The Verizon strike will dramatically raise the figure for days lost to labor stoppages for 2016. Labor contracts, meanwhile, are still pending for 573,000 postal workers, hundreds of thousands of state and local public employees and teachers, and hundreds of thousands of retail workers.

The level of strike activity remains far below what was commonplace from the 1940s to the 1980s. In 2015, there were 12 major work stoppages (1,000 or more workers) involving 47,000 workers, an increase over the previous year. This compares to the peak year for US work stoppages, 1952, when 2.7 million workers participated in 470 major industrial disputes.

In the 1980s, the AFL-CIO betrayed a wave of bitter strikes against mass layoffs, wage cuts and union-busting, beginning with its sabotage of the PATCO air traffic controllers strike in 1981 and its tacit support for the firing and blacklisting of 11,000 strikers by the Reagan government. This led to decades during which strikes in the US fell to historic lows. The growth of social inequality and record rise in the fortunes of the corporate and financial elite were directly connected to the virtual disappearance of any form of organized class struggle.

The collapse of the financial system in 2008 and the ensuing onslaught on jobs, wages and social programs left the working class stunned and disoriented. But as it became clear that the ruling classes of the world were intent on exploiting the crisis to wipe out all of the past social gains and reduce the working class to penury, workers began to realize there was no alternative to bitter struggle.

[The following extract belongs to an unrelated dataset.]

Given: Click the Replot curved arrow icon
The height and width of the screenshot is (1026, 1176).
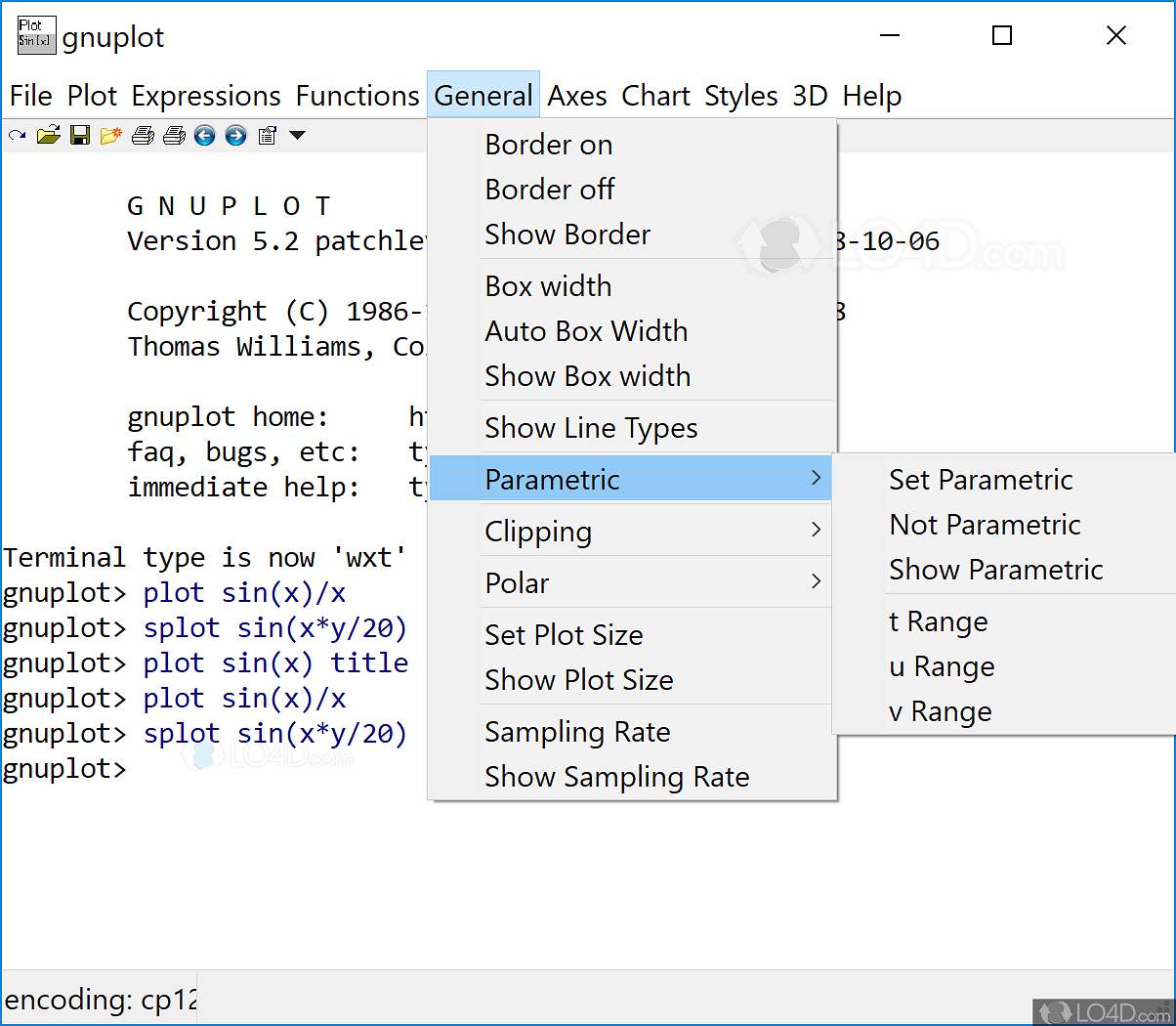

The revival of the class struggle is finding political expression in a turn by workers against all of the parties of the official “left” that are backed by the trade unions: the Labour Party establishment in Britain, the Socialist Party in France, the Social Democratic Party in Germany.

In the US, the growth of working class militancy is accompanied by the beginning stages of a profound political radicalization, reflected initially in the broad support for Bernie Sanders, whose claim to be a socialist has magnified his appeal to millions of workers and youth who are rejecting capitalism and looking for a radical alternative. His campaign is a preemptive response to the growth of the class struggle and the danger of the emergence of an independent political and revolutionary movement of the working class. Its aim is to keep this movement trapped within the Democratic Party.

The Donald Trump campaign is likewise a preemptive response to the growth of working class opposition to the existing economic and political setup. Its aim is to direct this movement along chauvinist and nationalist lines and prepare the conditions for the ever more direct use of violence to repress social tensions at home.

The revival of class struggle may be in its initial stages, but it will expand explosively. It is being driven objectively by the crisis of the world capitalist system, which offers nothing but poverty, dictatorship and the horror of global nuclear war. All of the struggles, whether strikes or social protests, raise revolutionary issues and pose the question of political power.

The first task that confronts workers is the need to break free of the reactionary pro-capitalist labor bureaucracies. But as Leon Trotsky explained in the founding program of the Fourth International, the Transitional Program, there are powerful objective forces that facilitate this task:

The orientation of the masses is determined first by the objective conditions of decaying capitalism and second by the treacherous politics of the old workers' organizations. Of these factors, the first is of course the decisive one: the laws of history are stronger than the bureaucratic apparatus.

The urgent and critical need is the building of a revolutionary Marxist leadership to unite all of the different struggles into a single class struggle and provide it with a revolutionary political perspective.